Purpose : Be aware of clinical possibilities on image quality by comparison of contrast-enhanced dynamic CT and MR imaging applied of MIP technique after the experimentally induced clonorchasis infection in dogs. Materials and Method : Twenty mongrel dogs prepared in zoo-laboratory were followed up with serial CT scans and MR imaging for 13 weeks after the experimental infection in liver. Two-phase helical CT was acquired in the supine position with the following scanning parameters. After the injection of contrast material, the arterial phase was initiated using a bolus-racking method. The portal phase scan was started 15 seconds after the arterial phase scan. CT protocol was determined after single level dynamic scans. MR imaging used the CP body coil and images get a 2D image using HASTE, FLASH, TSE pulse sequence.
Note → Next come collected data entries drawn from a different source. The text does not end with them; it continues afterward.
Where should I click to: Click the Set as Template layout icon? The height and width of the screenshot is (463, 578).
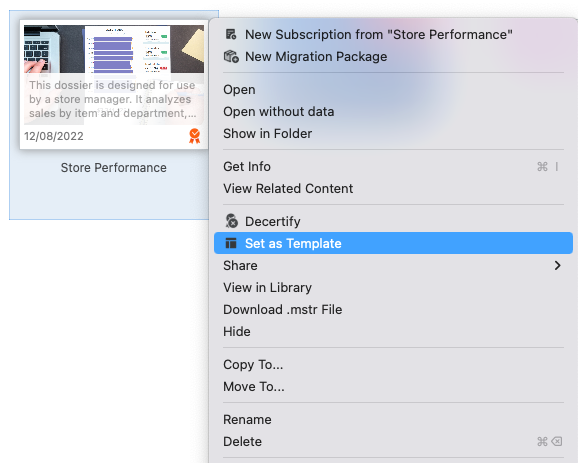point(231,243)
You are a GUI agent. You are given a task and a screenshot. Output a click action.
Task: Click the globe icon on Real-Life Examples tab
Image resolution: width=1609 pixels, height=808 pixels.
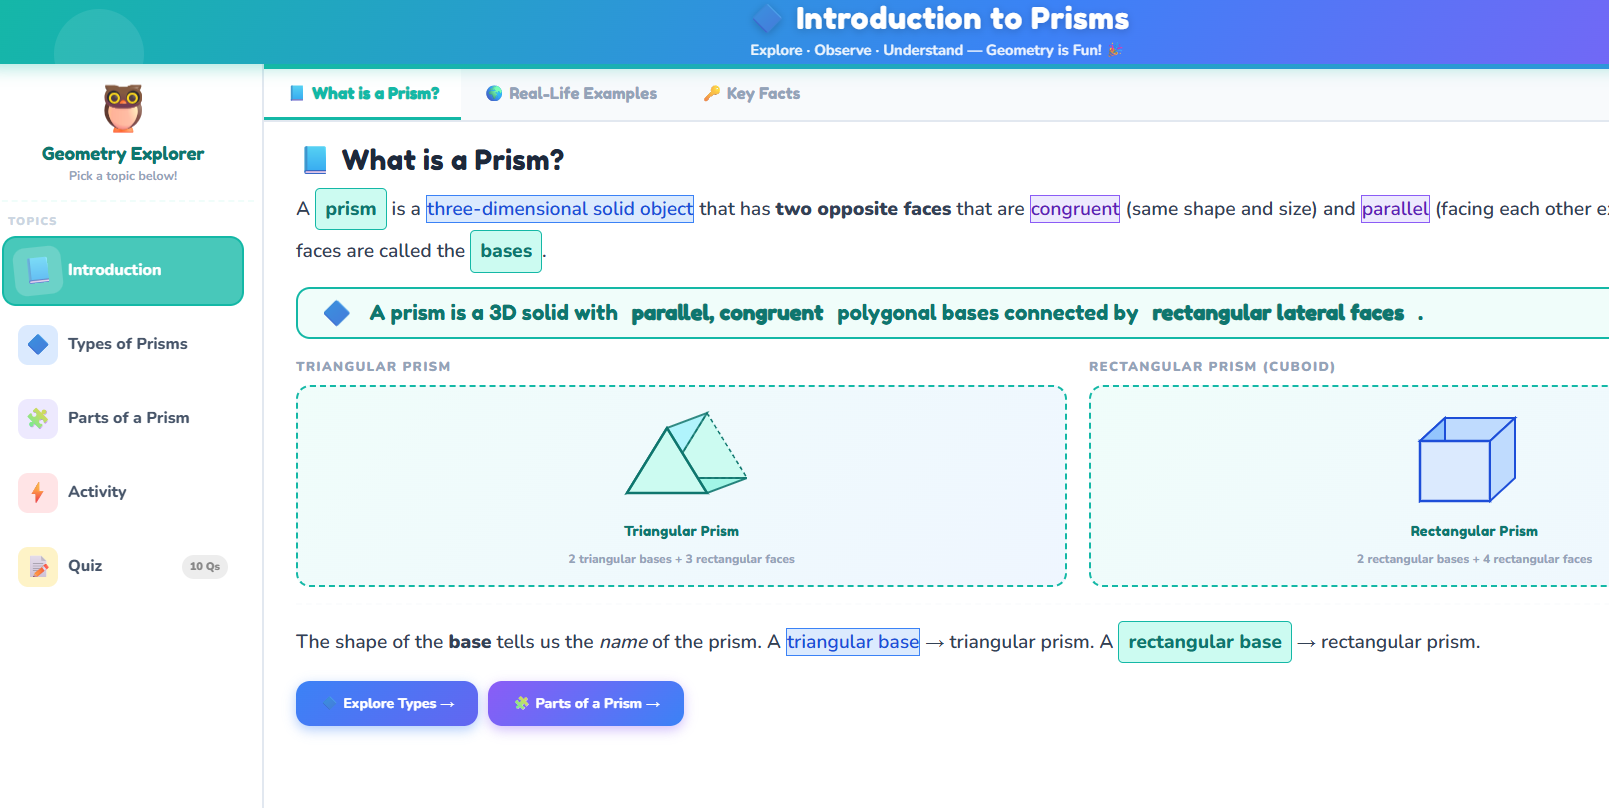pyautogui.click(x=492, y=93)
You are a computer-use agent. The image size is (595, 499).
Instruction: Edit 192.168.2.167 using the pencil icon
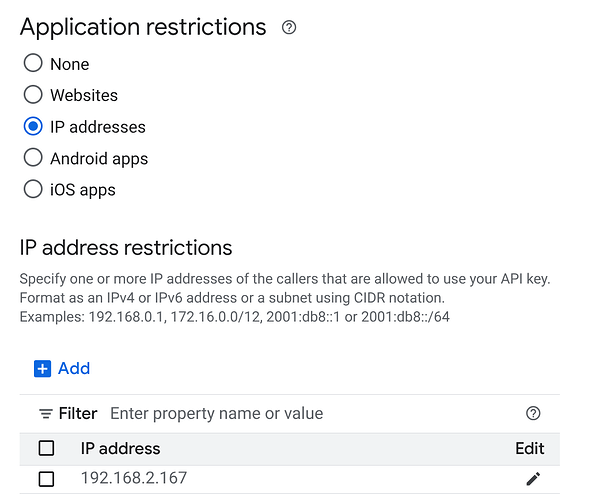tap(533, 479)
Bile duct MR imaging were obtained in three plans. Then each image was post processed by using target MIP algorithm. Two experimentation above, as a method of evaluation, one pathologist, three radiologist and five radiological technologist were analyzed visually for evaluation of following findings, enhancement of the bile duct wall, dilatation of bile duct tip, liver parenchyma, background suppression. Results : Five dogs was died of a disease after the infection, the rest one else shows the chronic dilatation of the intrahepatic bile duct with CT and MR imaging. Contrast administration of CT shows the contrast-enhanced of the bile duct walls with live parenchyma. MR imaging calculated of CNR and CR from pulse sequence for comparative evaluation and shows the pattern of the intrahepatic bile duct, dilatation of bile duct tip using MIP technique. CNR of the clonorchiasis, HASTE was $16{\pm}0.83$, TSE $7.06{\pm}3.0$, FLASH $1.19{\pm}0.2$ and CR, HASTE was 73.3%, TSE 62.3%, FLASH 6.4%. Conclusion : CT and MR imaging is very usefulness in diagnosis of dog clonorchiasis.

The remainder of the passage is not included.